» **Task to carry out**: Which lines run from the one containing "This screenshot has height=784, width=1533." to the end of the entries below? Retype exactly those, both ends included.

□ □ □ □

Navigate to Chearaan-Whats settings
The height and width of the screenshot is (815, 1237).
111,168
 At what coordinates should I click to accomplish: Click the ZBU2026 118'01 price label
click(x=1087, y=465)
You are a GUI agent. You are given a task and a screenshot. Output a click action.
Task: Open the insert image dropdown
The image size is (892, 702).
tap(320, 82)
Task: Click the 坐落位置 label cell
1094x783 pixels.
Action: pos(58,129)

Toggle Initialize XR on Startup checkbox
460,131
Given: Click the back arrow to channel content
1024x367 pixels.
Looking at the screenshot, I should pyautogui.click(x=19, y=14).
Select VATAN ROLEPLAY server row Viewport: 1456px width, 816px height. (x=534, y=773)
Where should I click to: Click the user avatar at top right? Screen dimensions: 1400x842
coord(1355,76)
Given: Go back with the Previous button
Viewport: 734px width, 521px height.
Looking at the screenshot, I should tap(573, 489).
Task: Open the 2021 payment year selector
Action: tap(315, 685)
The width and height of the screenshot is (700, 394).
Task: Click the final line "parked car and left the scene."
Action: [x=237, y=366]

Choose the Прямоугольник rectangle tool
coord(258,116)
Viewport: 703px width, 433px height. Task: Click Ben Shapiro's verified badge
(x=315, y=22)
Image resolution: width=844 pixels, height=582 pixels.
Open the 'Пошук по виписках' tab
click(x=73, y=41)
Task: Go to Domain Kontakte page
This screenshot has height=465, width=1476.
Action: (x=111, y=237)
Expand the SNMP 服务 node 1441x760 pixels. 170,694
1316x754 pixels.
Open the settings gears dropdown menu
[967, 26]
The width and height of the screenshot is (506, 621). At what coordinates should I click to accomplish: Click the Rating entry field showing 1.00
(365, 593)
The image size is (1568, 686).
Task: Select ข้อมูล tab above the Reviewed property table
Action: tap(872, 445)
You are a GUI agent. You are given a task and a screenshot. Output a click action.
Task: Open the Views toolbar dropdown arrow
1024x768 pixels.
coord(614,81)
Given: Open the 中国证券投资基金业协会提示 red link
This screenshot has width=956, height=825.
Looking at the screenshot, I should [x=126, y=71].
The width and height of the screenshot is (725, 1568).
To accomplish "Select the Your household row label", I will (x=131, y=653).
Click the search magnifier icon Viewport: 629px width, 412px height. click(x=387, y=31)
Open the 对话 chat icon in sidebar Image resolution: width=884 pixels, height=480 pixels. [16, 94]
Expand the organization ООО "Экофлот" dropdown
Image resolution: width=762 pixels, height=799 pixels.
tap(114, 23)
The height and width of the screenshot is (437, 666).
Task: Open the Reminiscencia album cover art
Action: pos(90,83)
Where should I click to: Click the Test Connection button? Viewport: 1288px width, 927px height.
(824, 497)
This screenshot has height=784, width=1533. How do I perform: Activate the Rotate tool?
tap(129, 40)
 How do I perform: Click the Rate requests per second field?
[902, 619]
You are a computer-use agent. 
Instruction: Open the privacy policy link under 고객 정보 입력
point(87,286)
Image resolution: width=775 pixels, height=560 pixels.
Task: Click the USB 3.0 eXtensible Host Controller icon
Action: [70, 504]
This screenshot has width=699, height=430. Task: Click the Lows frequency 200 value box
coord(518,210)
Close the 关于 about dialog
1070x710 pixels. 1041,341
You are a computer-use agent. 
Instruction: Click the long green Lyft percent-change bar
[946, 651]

□ □ □ □

» **Response to this exercise**:
This screenshot has height=784, width=1533. How do I perform: Activate the Rotate tool?
tap(129, 40)
 How do I perform: Click the Rate requests per second field?
[902, 619]
You are a computer-use agent. 
Instruction: Open the privacy policy link under 고객 정보 입력
point(87,286)
Image resolution: width=775 pixels, height=560 pixels.
Task: Click the USB 3.0 eXtensible Host Controller icon
Action: [70, 504]
This screenshot has width=699, height=430. Task: Click the Lows frequency 200 value box
coord(518,210)
Close the 关于 about dialog
1070x710 pixels. 1041,341
You are a computer-use agent. 
Instruction: Click the long green Lyft percent-change bar
[946, 651]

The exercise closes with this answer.